Laminar Separation Bubble bursting is a deleterious phenomenon (in turbine blades,
airfoils etc.) resulting in a loss of lift and increase of drag at relatively low Reynolds
numbers. Bursting of a laminar separation bubble is characterised by a massive loss of
lift in an airfoil; the surface pressure distribution departs significantly from the inviscid
pressure distribution. There are some criteria in vogue in the literature to characterise
onset of the bursting phenomenon. A relatively simple one-parameter criterion
that was proposed in the past (Diwan, Chetan, and Ramesh 2006), has been found to be
quite successful in characterising bursting and is well cited in the literature, including
in unsteady flow contexts. This criterion is revisited and reassessed in the light of our
present laminar separation bubble measurements over an Eppler 387 airfoil. Building
on these foundations, the pursuit of a more robust bursting criterion that could also be predictive in nature, led to a new simple criterion. According to this, bursting is
signalled by the ratio of the freestream velocity at reattachment to that at separation
reaching a critical value of 0.86. New engineering correlations for length and height of
laminar separation bubbles are also proposed. These correlations, along with the new
bursting criterion, should be extremely useful in the design of low Reynolds number
aerodynamic configurations.
One of the central foci of the thesis is to study the phenomenon of bursting of laminar
separation bubbles. A pertinent question to ask, on the physics of bursting, is
whether the onset of bursting is coincident with absolutely instability? In this study, it
is unequivocally shown that whether the bubble is short, long or transitional it is convectively
unstable. The absolute instability characteristics are only seen momentarily
in the unforced flow conditions, which change the state of the flow. Low frequency
activity is prevalent in all the bubbles, but for the short bubble the amplitude of this
activity is small compared to transitional and long bubbles. Impulse response shows
absolute instability behavior in the low-frequency part of the flow-field for all the bubbles,
reminiscent of some global mode oscillator. At (and post) bursting, the Reynolds
shear stress u0v0 is found to be negative in the initial region (close to the maximum
time-averaged vorticity of the flow) of the transitional and long bubbles. Similar observations
were reported by O¨ zkol,Wark, and Fabris (2007), Simoni, Ubaldi, and Zunino
(2012), and Lengani et al. (2017). The effect of u0v0 < 0 is that one of the turbulent
kinetic energy production term, namely u0v0 ¶U
¶y , becomes negative. This term is an
important contributor to the overall rate of production of turbulent kinetic energy, and
if it is negative, development of turbulence is compromised and the reattachment of
the separated shear layer is delayed. This provides an explanation of the delayed reattachment
for the long and transitional bubble post bursting. This is attributed to the
increased curvature of the separated shear layer, and results in the runaway effect.
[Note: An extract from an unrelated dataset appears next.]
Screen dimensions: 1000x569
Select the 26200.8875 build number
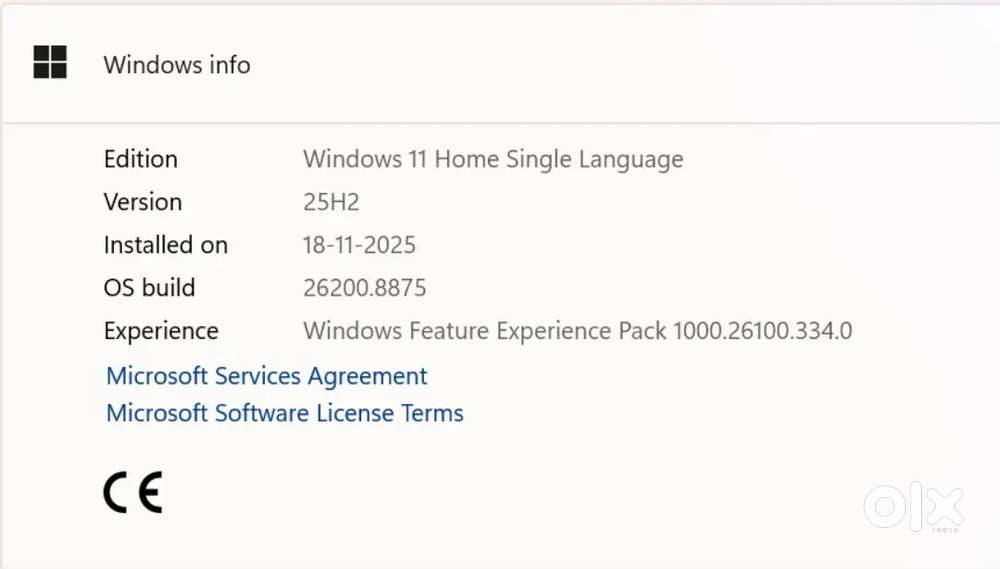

Reduction of drag by passive flow control techniques, like roughness induced flow control, is investigated in this work. Roughness is found to be most effective when
it is placed in the vicinity of the locus of inflection points of the base velocity profile.
Analysis of receptivity of this flow by the solution of the adjoint Orr-Sommerfeld
equation also supports the experimental observation. A more clear flow physics by
consideration of the energetics is obtained from the inhomogeneous Orr-Sommerfeld
equation. From this, the roughness seems to be effective where the inflection point is
close to it and the shear-strain rate of the base flow at the wall is relatively high.
This knowledge of passive control study is applied on the next study, where the relative
impact of LSBs is investigated. The conventional wisdom says that LSBs deteriorate
the performance of an aerodynamic system. Here, we systematically study
the LSB in the Reynolds number range of 40,000 to 200,000. We find that for lower
Reynolds number of 40,000 to 60,000, suppressing LSBs by tripping the boundary layer
is beneficial to the overall performance of the airfoil. On the other hand, for Reynolds
number of 100,000 and above, suppression of LSBs deteriorates the performance further.
So, it seems that LSBs at these Reynolds numbers of 100,000 and 200,000 act as
efficient switches of the oncoming laminar flow to transition to a turbulent flow, and
it is not ideal in trying to suppress them by boundary layer trips. Whereas, for lower
Reynolds number of 40,000 and 60,000, the trip is recommended as it is able to bring
down the drag, and increase the lift on the airfoil to a considerable extent.
The reduction in lift at low Reynolds numbers is attributed to the modification of circulation
by the boundary layer vorticity. A non-zero pressure difference across the
trailing-edge of an airfoil can be directly related to the integrated flux of counterclockwise
vorticity emanating (diffusing) out of the wall. The loss in lift DCl is successfully
correlated to this DCP across the trailing edge, and this seems to be true for
long bubbles, and even fully separated post-stall flow situations. | en_US |